Serotonergic development of active sensing

Abstract

AbstractActive sensing requires adaptive motor (positional) control of sensory organs based on contextual, sensory and task requirements, and develops postnatally after the maturation of intracortical circuits. Alterations in sensorimotor network connectivity during this period are likely to impact sensorimotor computation also in adulthood. Serotonin is among the cardinal developmental regulators of network formation, thus changing the serotonergic drive might have consequences for the emergence and maturation of sensorimotor control. Here we tested this hypothesis on an object localization task by quantifying the motor control dynamics of whiskers during tactile navigation. The results showed that sustained alterations in serotonergic signaling in serotonin transporter knockout rats, or the transient pharmacological inactivation of the transporter during early postnatal development, impairs the emergence of adaptive motor control of whisker position based on recent sensory information.

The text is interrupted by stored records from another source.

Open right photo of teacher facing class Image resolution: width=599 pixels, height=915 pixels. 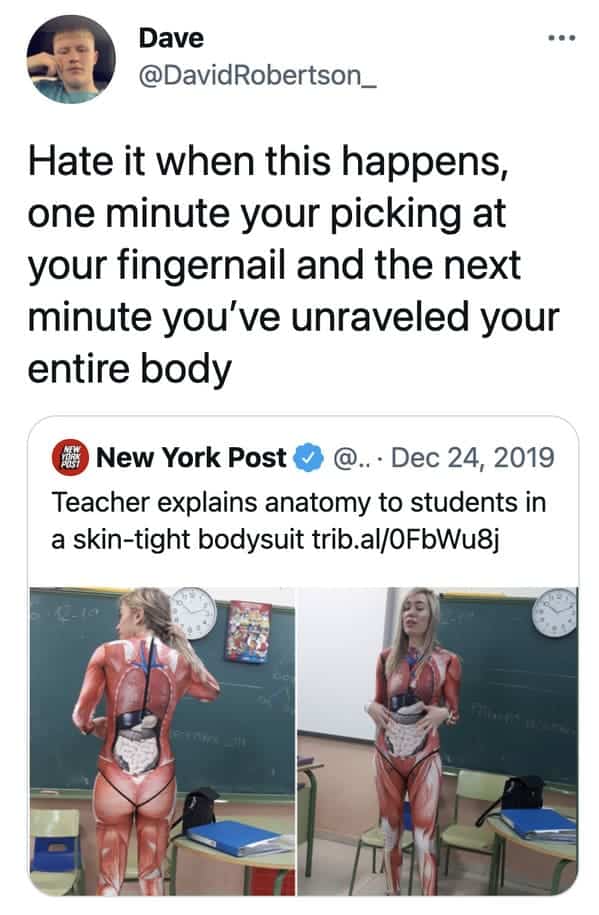click(438, 741)
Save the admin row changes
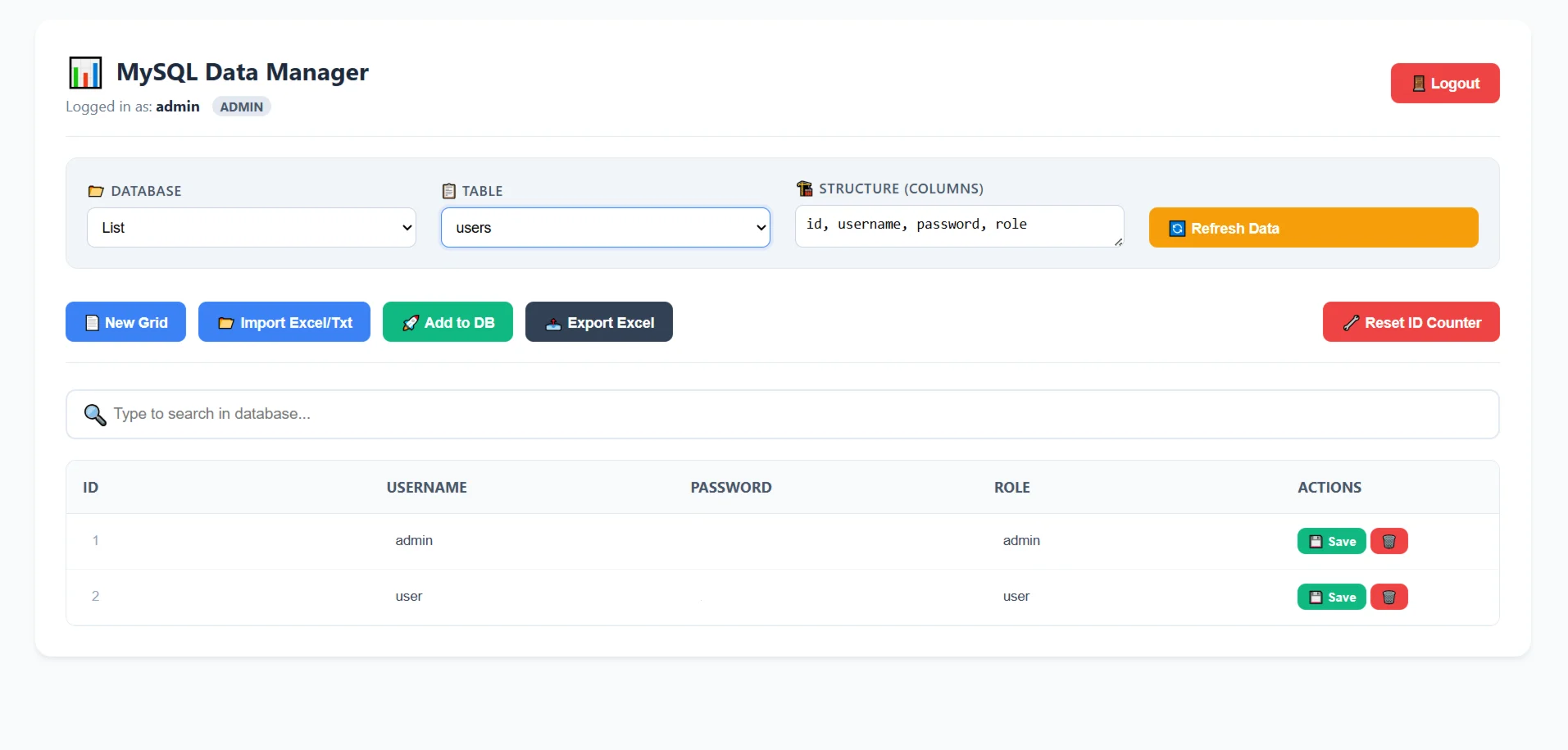Viewport: 1568px width, 750px height. pos(1331,541)
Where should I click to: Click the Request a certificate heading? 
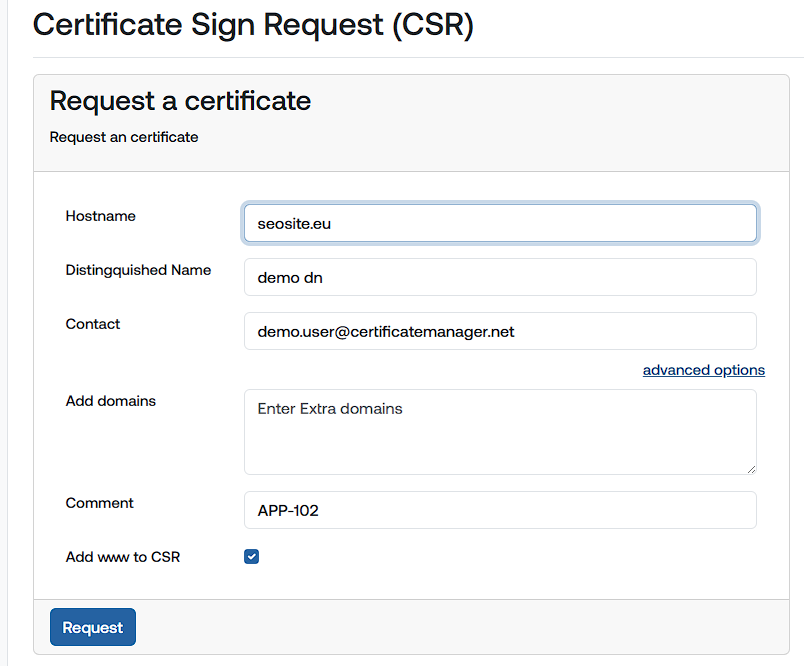pyautogui.click(x=180, y=101)
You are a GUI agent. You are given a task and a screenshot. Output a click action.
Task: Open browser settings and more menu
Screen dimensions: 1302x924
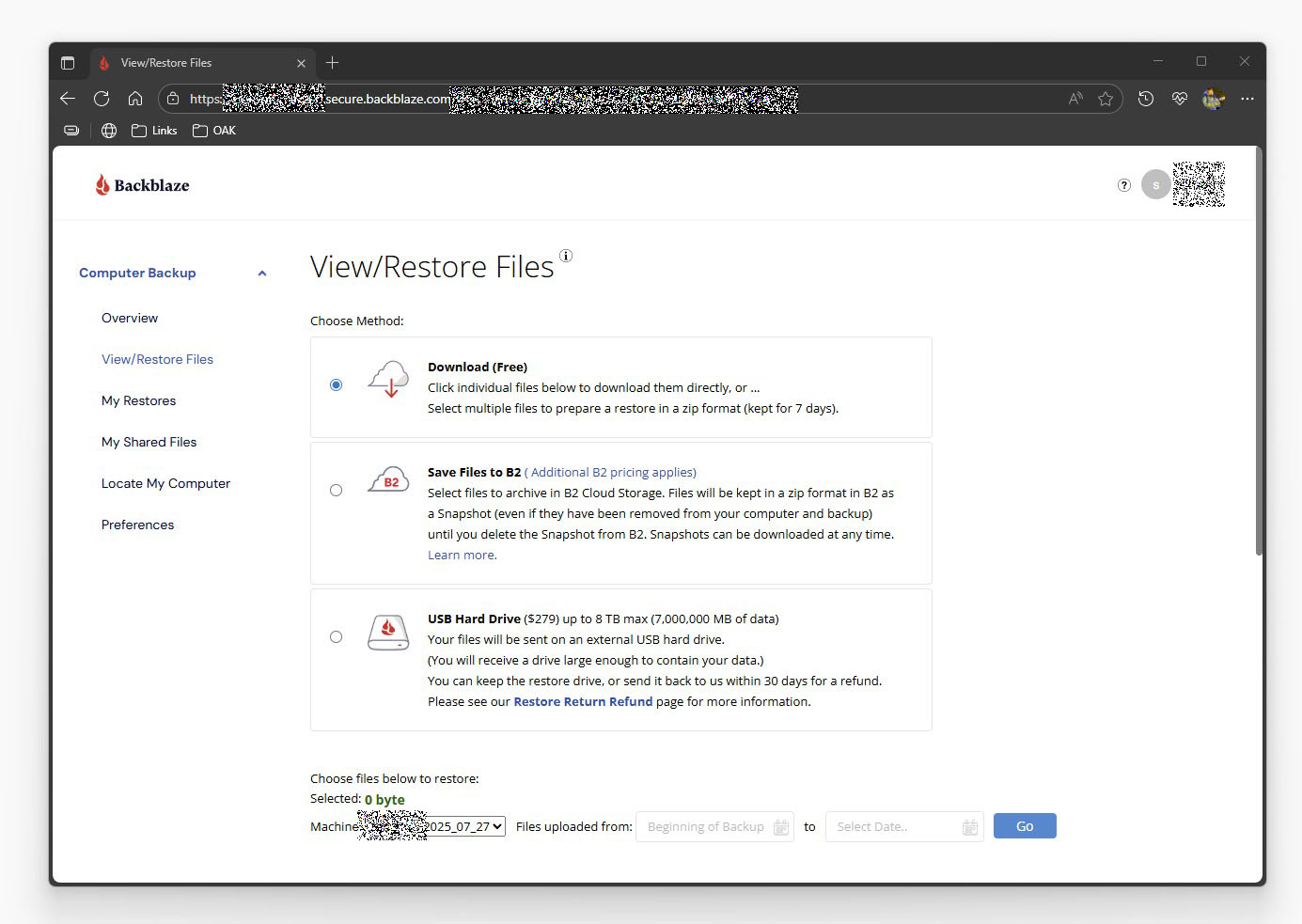pyautogui.click(x=1247, y=99)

A direct outcome of this altered motor control is that the mechanical force transmitted to whisker follicles upon contact is reduced, suggesting that increased excitability observed upon altered serotonergic signaling is not due to increased synaptic drive originating from the periphery upon whisker contact. These results argue that postnatal development of adaptive motor control requires intact serotonergic signaling and that even its transient dysregulation during early postnatal development causes lasting sensorimotor impairments in adulthood.